#### Supplied text
Let’s say you’re involved in an accident that causes you some type of personal injury. Chances are you’ll go to a personal injury lawyer, file a lawsuit, and proceed from there. If all goes well, you’ll win your settlement. But where does one go from there? What is the procedure for winning a settlement?
The first thing that will happen is choosing the type of settlement you receive. Two choices are typically available: receiving it in one lump sum, or having a more structured settlement where your payments are made to you over time. The choice you make will likely be tied to what you plan on doing with the settlement, what’s going on in your life at the time, and how much you’re actually receiving. It’s important that you don’t blow all of your settlement as soon as you get it, so let’s take a look at what you can do with it.
Before you actually receive the money, it’s important to remember that you’re going to be taxed on for it. Most settlements (especially larger ones with larger sums) are going to be subject to taxes and it can sting when you’re told you will receive a certain amount of money, but then only get a portion of it due to them. Claims that include copyright infringement, breach of contract, back pay, lost profit, or punitive damage are all typically subject to income tax demands, while personal injury settlements are one of the few typically exempt from them.

#### Record excerpts
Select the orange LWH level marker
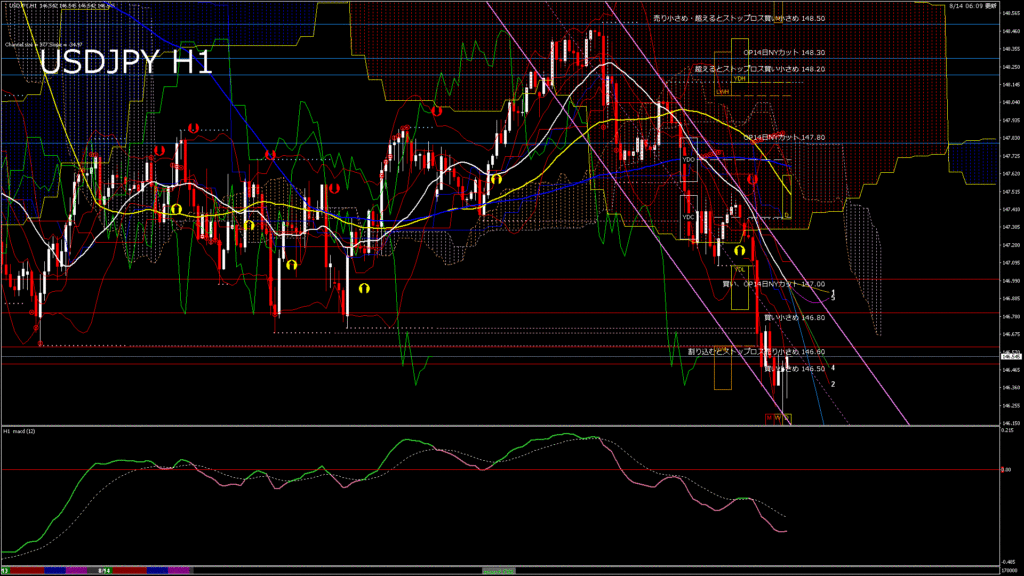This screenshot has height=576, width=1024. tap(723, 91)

* * *

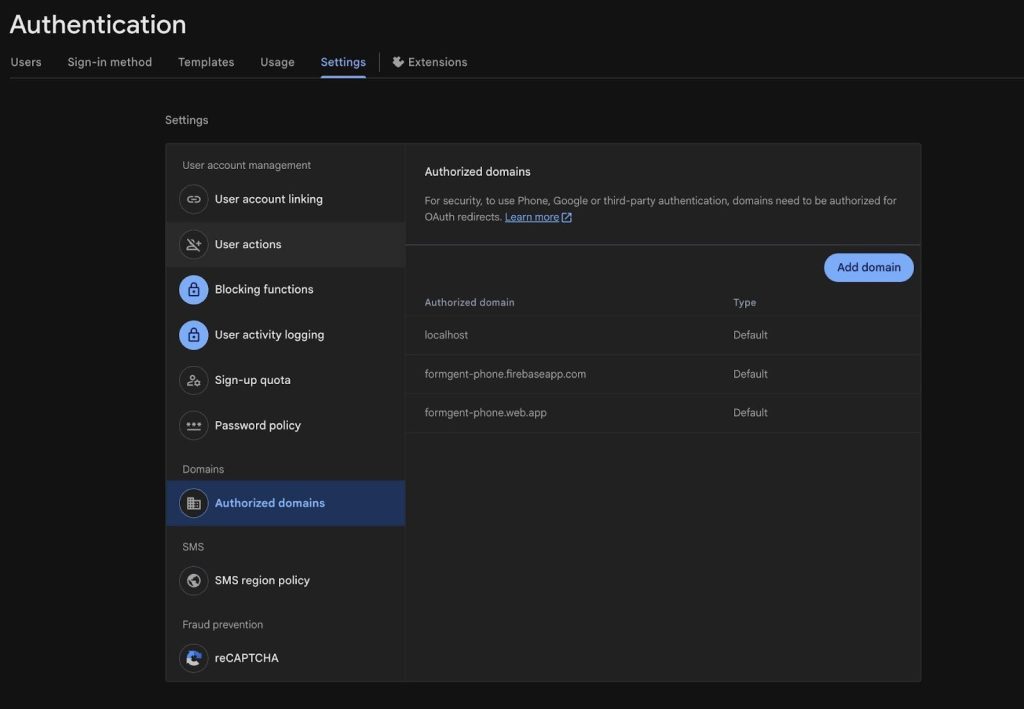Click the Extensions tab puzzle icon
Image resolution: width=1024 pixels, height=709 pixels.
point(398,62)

#### Exercise tasks
A: Please answer these about the text on personal injury settlements, one line per answer:
(i) What two types of settlement are typically available?
(ii) Which kind of settlement is one of the few typically exempt from income tax demands?
(iii) What three things is the choice of settlement type likely to be tied to?
B: How would you translate this sentence from the text on personal injury settlements into Spanish: "Two choices are typically available: receiving it in one lump sum, or having a more structured settlement where your payments are made to you over time."
C: Can you pick up the text on personal injury settlements after its last sentence and keep it going?

#### Results by task
A:
(i) Receiving it in one lump sum, or a more structured settlement where payments are made over time.
(ii) Personal injury settlements.
(iii) What you plan on doing with the settlement, what's going on in your life at the time, and how much you're actually receiving.

B: Por lo general, hay dos opciones disponibles: recibirlo en una única suma global, o tener un acuerdo más estructurado en el que sus pagos se le hacen a lo largo del tiempo.

C:
After you’ve claimed your settlement, you’ll want to pay any fees you owe. Depending on the type of case you’re involved in, you may not have to pay any, but more than likely you’ll have to at least pay your lawyer. Many law offices will actually just take their percentage of the settlement before it gets passed to you, similar to the way taxes are handled. You’ll want to keep this in mind when thinking about other ways you’ll use your settlement.
Make A Plan
Once you’ve determined how much money you’re going to end up with after taxes and other fees, you’ll want to make a plan! Lacking an outline will likely be the downfall of your settlement money, as you’ll spend it faster and on things you don’t need. It’s important to think about how long you want the money to last, and the types of issues that may arise over time that might require you to spend a larger amount of money. For example, if your settlement was from an accident that left you with a serious long-lasting injury, it’s likely that you’re going to be paying medical bills going forward.